- PROMPT:
Leave out the pictures and retype, exactly, the lines below from the line with "Where should I" up to and including the line with "This screenshot has width=914, height=769.", nothing more.

(THE DATA Opens)

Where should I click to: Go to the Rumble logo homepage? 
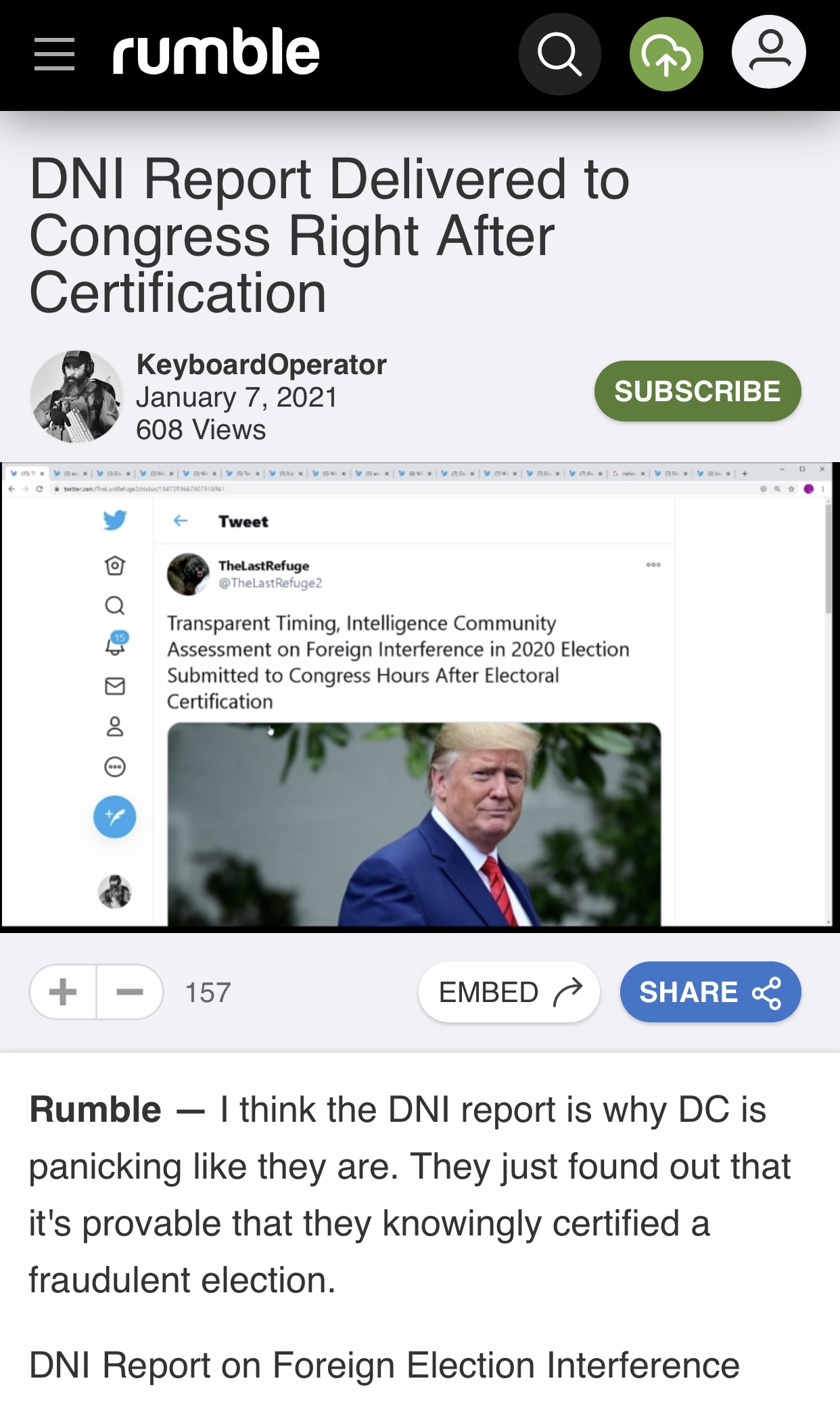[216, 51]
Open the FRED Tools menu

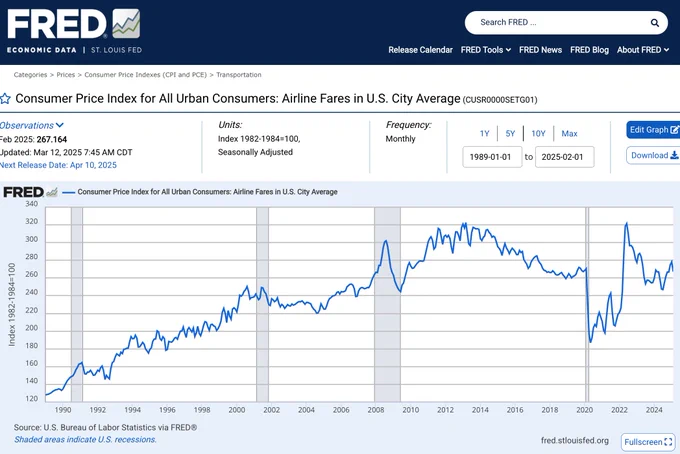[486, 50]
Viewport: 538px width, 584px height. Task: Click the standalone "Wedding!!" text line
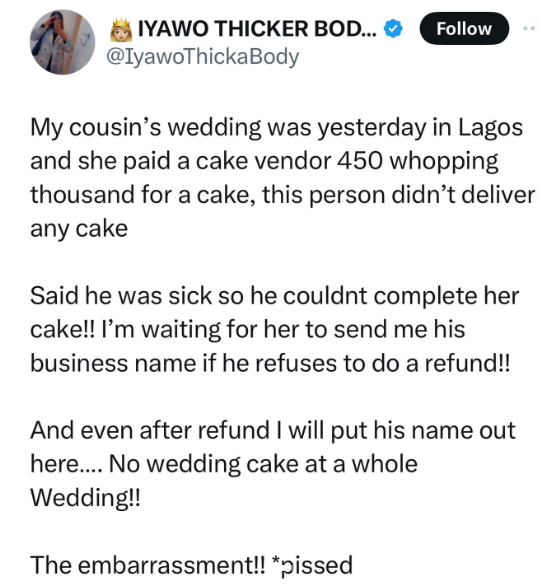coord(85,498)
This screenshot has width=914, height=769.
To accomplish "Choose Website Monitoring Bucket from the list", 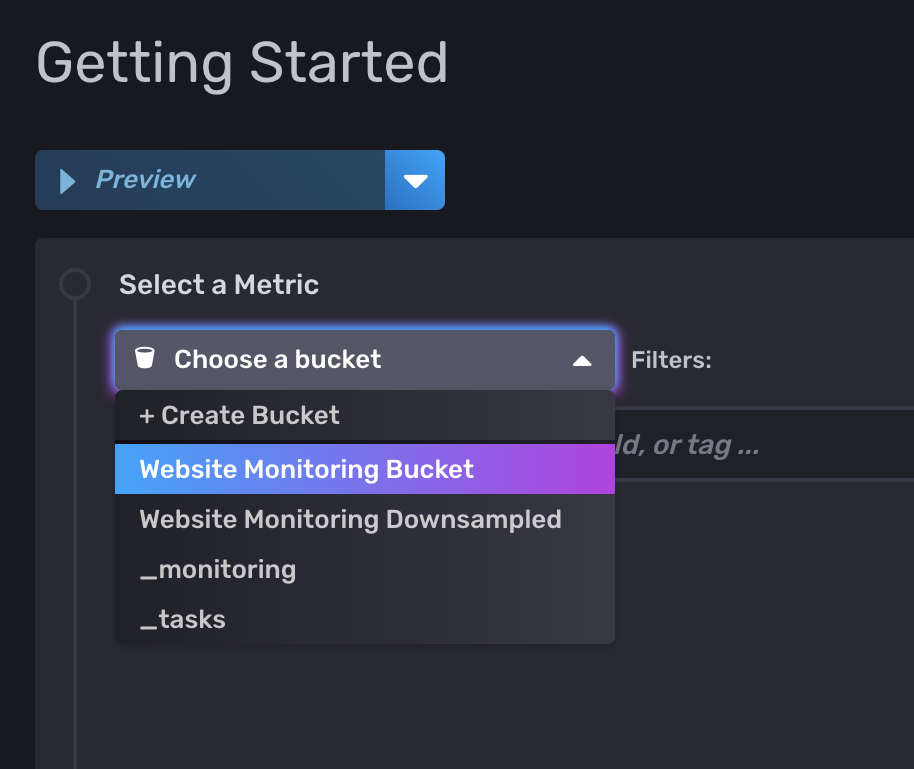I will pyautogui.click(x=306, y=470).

(THE DATA Closes)
(THE DATA Opens)

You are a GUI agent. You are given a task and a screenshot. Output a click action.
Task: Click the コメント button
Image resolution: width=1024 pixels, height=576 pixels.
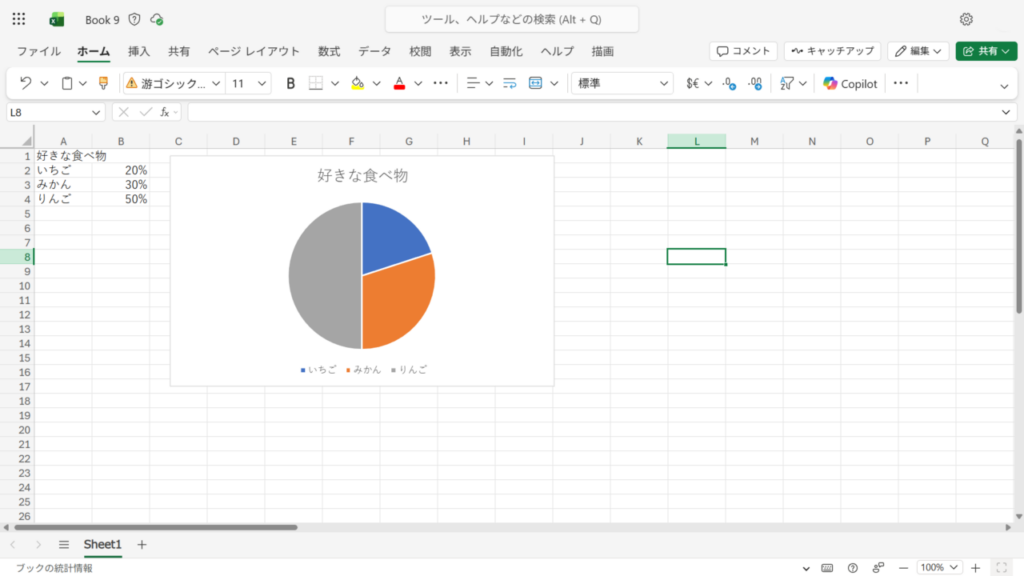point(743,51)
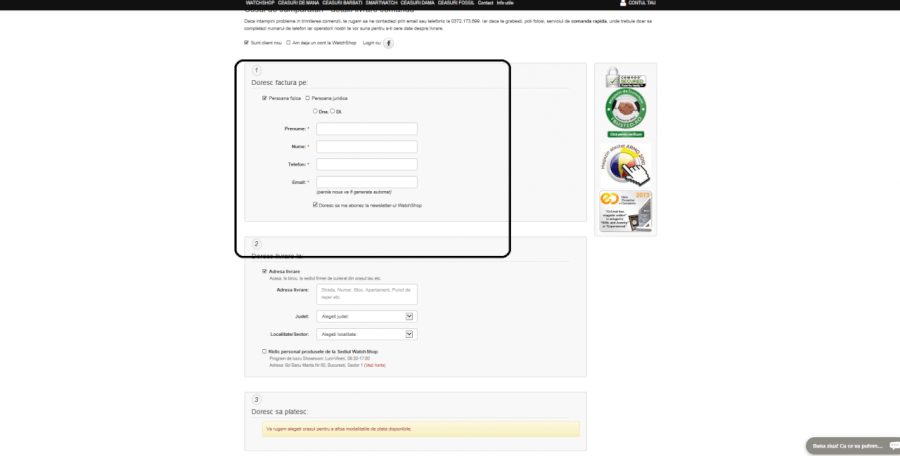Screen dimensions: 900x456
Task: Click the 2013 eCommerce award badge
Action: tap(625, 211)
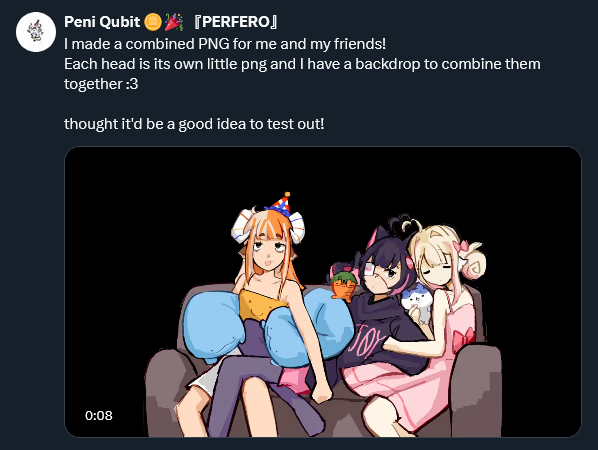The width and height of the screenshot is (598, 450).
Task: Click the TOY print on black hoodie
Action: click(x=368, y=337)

(THE DATA Closes)

- TASK OUTPUT:
Where should I click to: Go to the Rumble logo homepage? 
[216, 51]
Open the FRED Tools menu

[486, 50]
Viewport: 538px width, 584px height. Task: Click the standalone "Wedding!!" text line
coord(85,498)
This screenshot has width=914, height=769.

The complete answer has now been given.